George Neuner <gneuner2@comcast.net> wrote:
> Our esteemed moderator wrote:


>>[Fortran through F77 potentially had to look arbitrarily far ahead to
>>tell FORMAT statements from an assignment to an array called FORMAT.
>>BTDT. But I would be surprised if any modern languages were that hard
>>to lex. -John]


> You're right - I forgot that the FORMAT *statement* also could be
> confused with an assignment [I only ever used format strings with READ
> and WRITE]. That potentially could require a large lookahead.


It is the H format descriptor that complicates the parsing, and I
believe that has been removed by now from the standard.

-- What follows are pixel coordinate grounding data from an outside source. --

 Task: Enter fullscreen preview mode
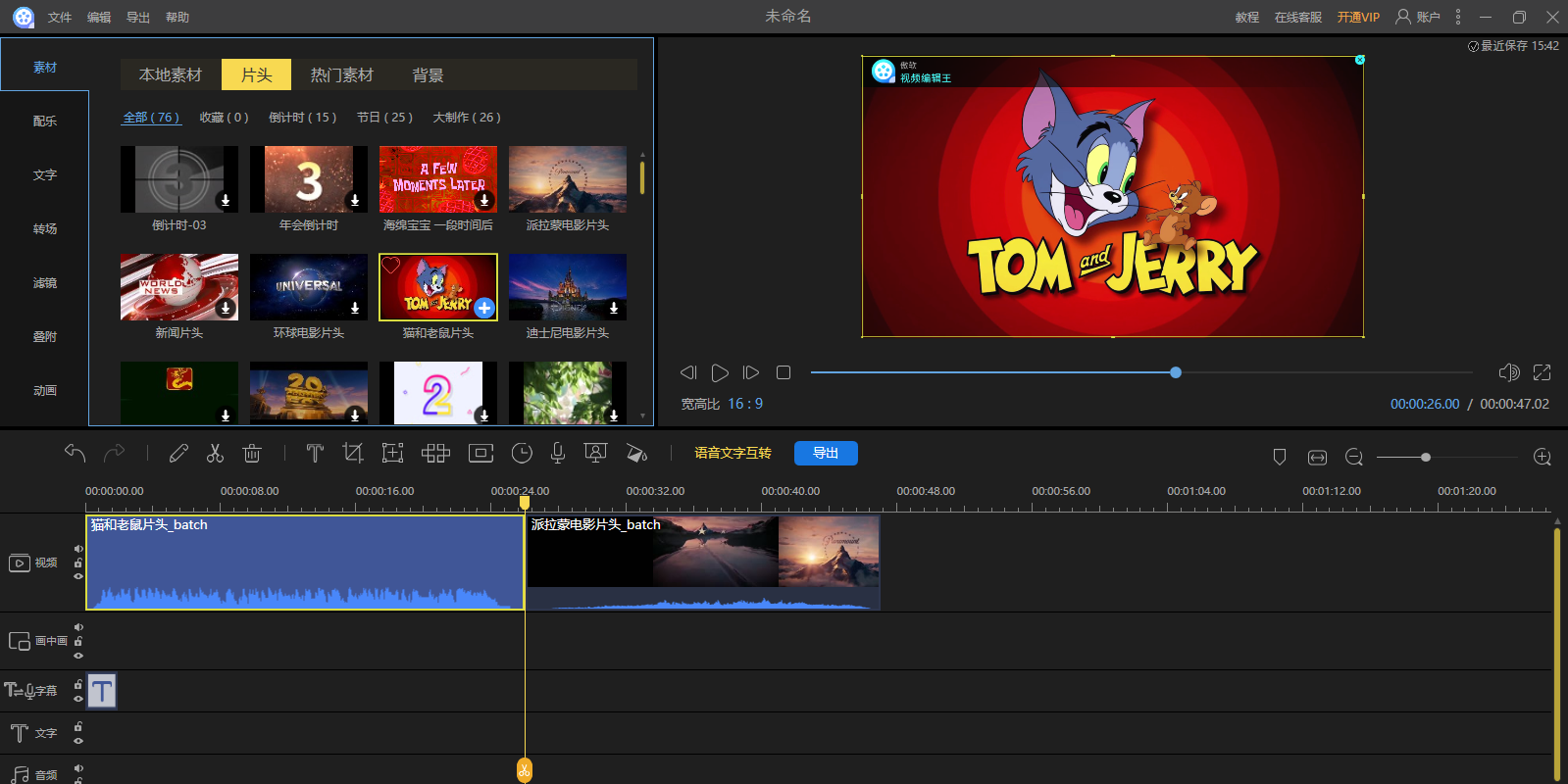tap(1542, 372)
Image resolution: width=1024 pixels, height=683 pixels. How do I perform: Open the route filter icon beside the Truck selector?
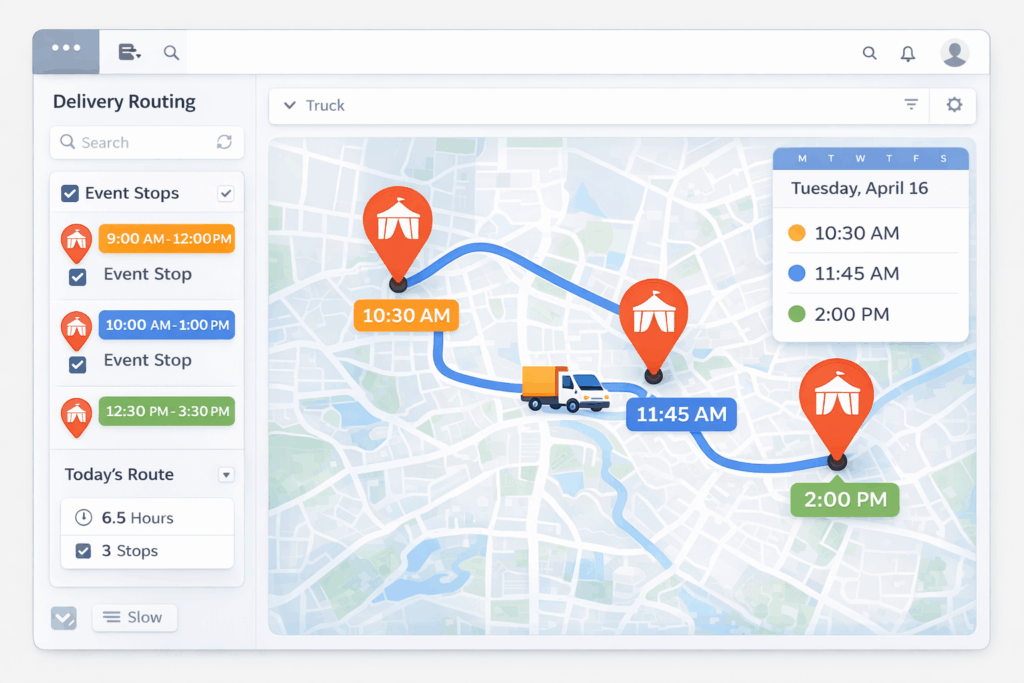(911, 104)

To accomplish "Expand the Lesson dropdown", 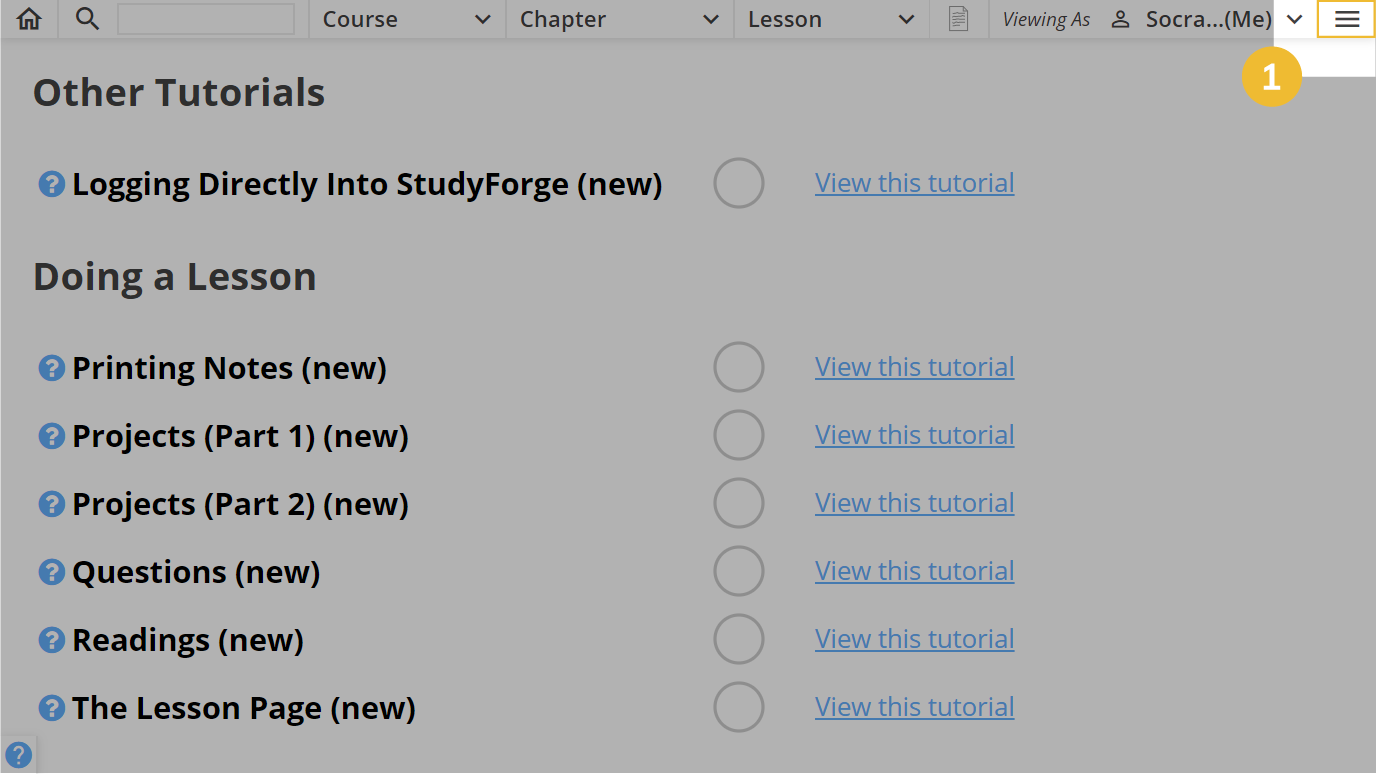I will pos(830,18).
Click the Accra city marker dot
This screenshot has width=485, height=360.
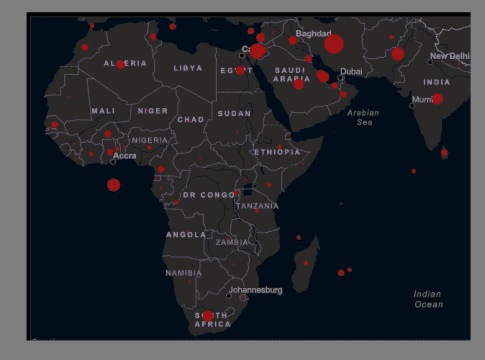(113, 162)

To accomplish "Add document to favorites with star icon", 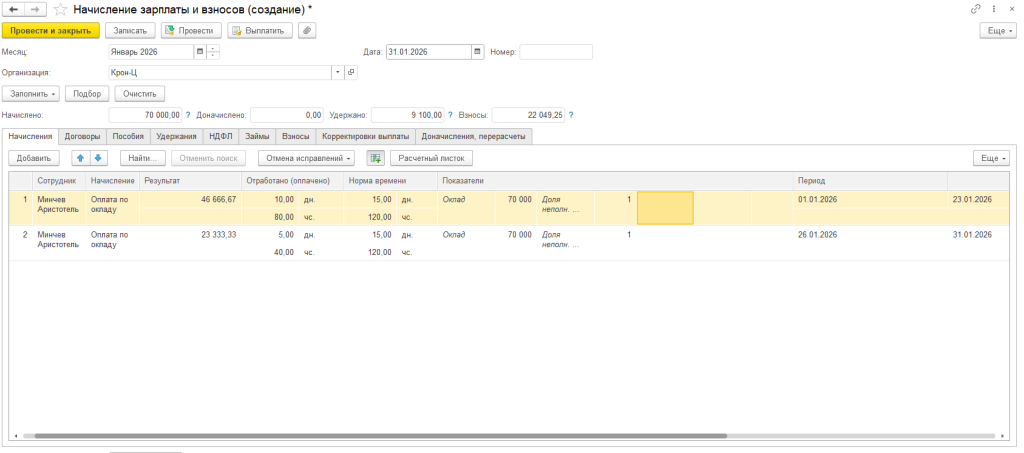I will pos(61,9).

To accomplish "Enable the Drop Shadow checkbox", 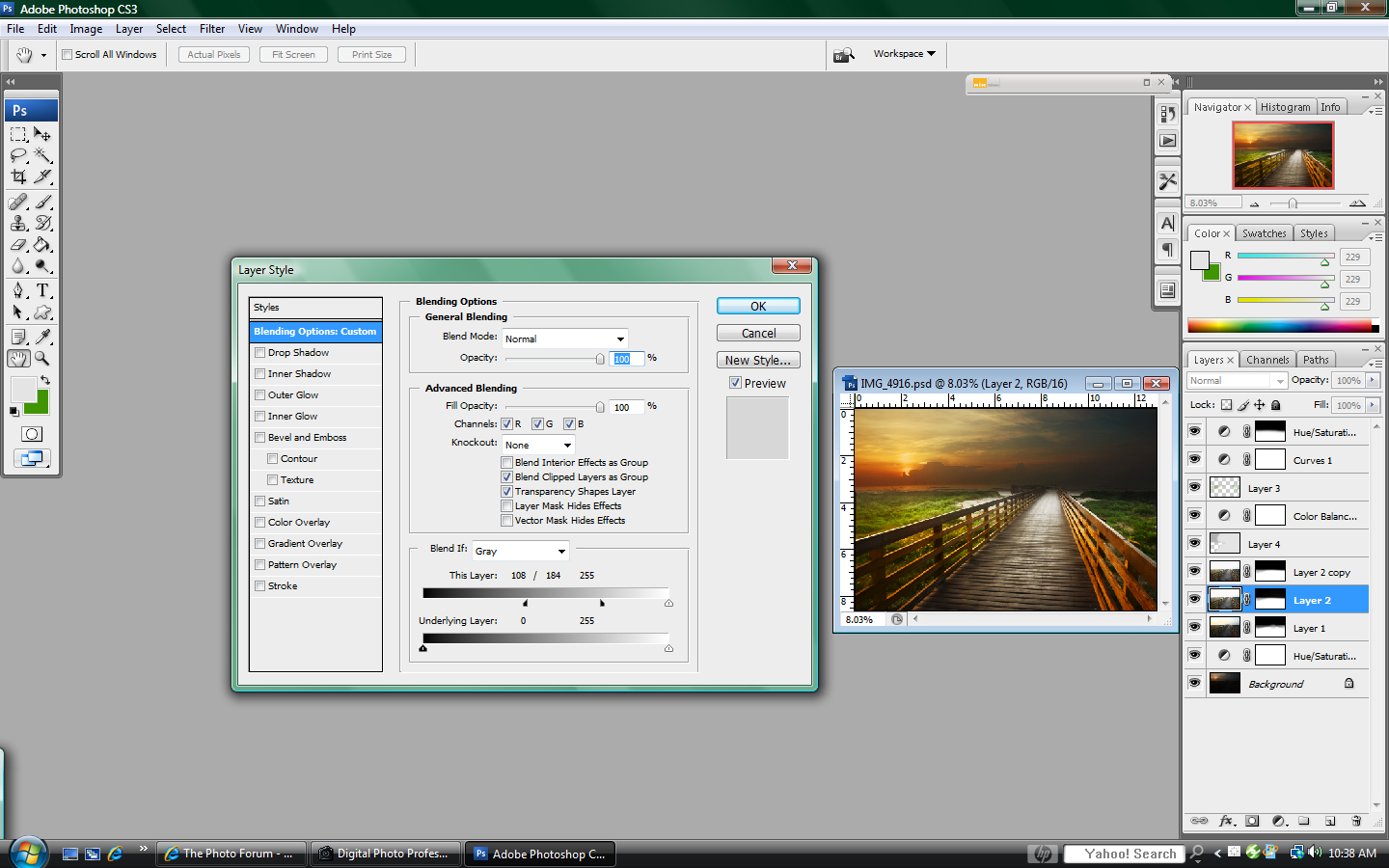I will (x=260, y=353).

Even so, many
compilers still support it for back compatibility.


Because of this complication, WATFIV, at least the version I used,
disallowed 'FORMAT(' as the first seven characters of a statement that
wasn't a FORMAT statement. That is, no assignment to elements of an
array named FORMAT. (I believe WATFIV allows multiple assignment, so
there would have been a way to get around it.)


One feature of Fortran 66 was that you could store the format data
into an array (had to be an array, not a scalar) and use that in place
of a FORMAT statement. It always seemed obvious to me that the array
be named FORMAT.


I believe a favorite example might have been similar to:


1 FORMAT(I2,5H)=X(1,I2)


(and gfortran seems to allow this one.)


> But it's still LL(k). 8-)


> [Oh, sure, once you know whether a statement is an assignment or
> something else, parsing is trivial. -John]

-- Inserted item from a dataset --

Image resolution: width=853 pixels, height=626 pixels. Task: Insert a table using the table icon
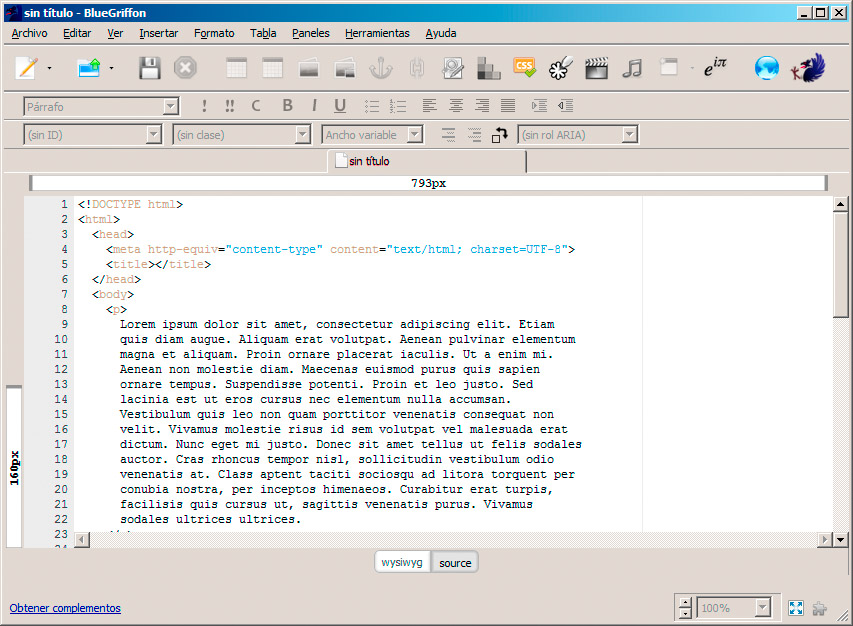(x=236, y=69)
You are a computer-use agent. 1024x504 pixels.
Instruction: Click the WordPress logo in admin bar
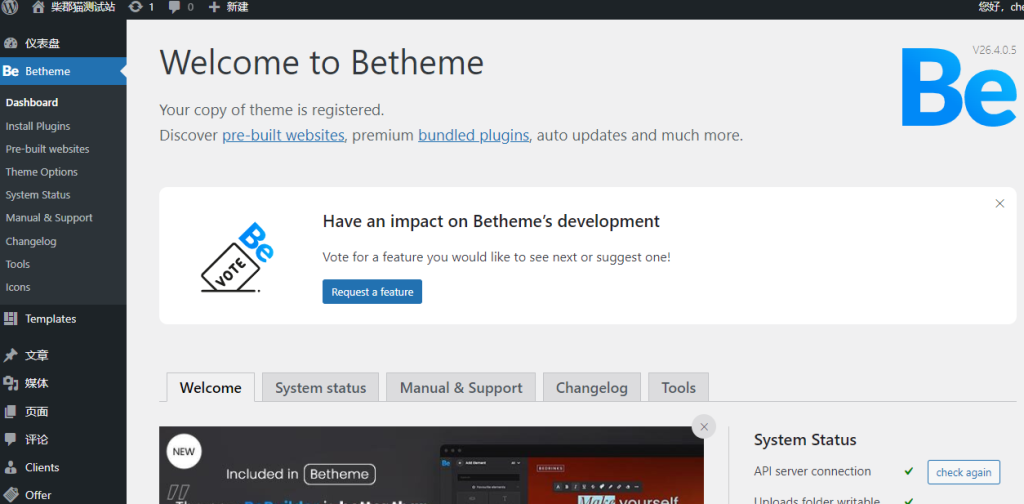(x=12, y=7)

As previously noted, fixed form is still allowed in the current and
proposed next standard. That is, all additions to the language since
Fortran 77 can also be written in fixed form. Someone presumably checks
to be sure that there aren't any new ambiguities added with the new
features.


-- glen
[I found that H descriptors were easy to handle, just pull them out in a
prepass. The problem was assignments that look like format statements:


            FORMAT(A5,I3,I5) = 42


WATFIV was a student compiler and probably concluded that any student
who wrote code like that deserved to fail. -John]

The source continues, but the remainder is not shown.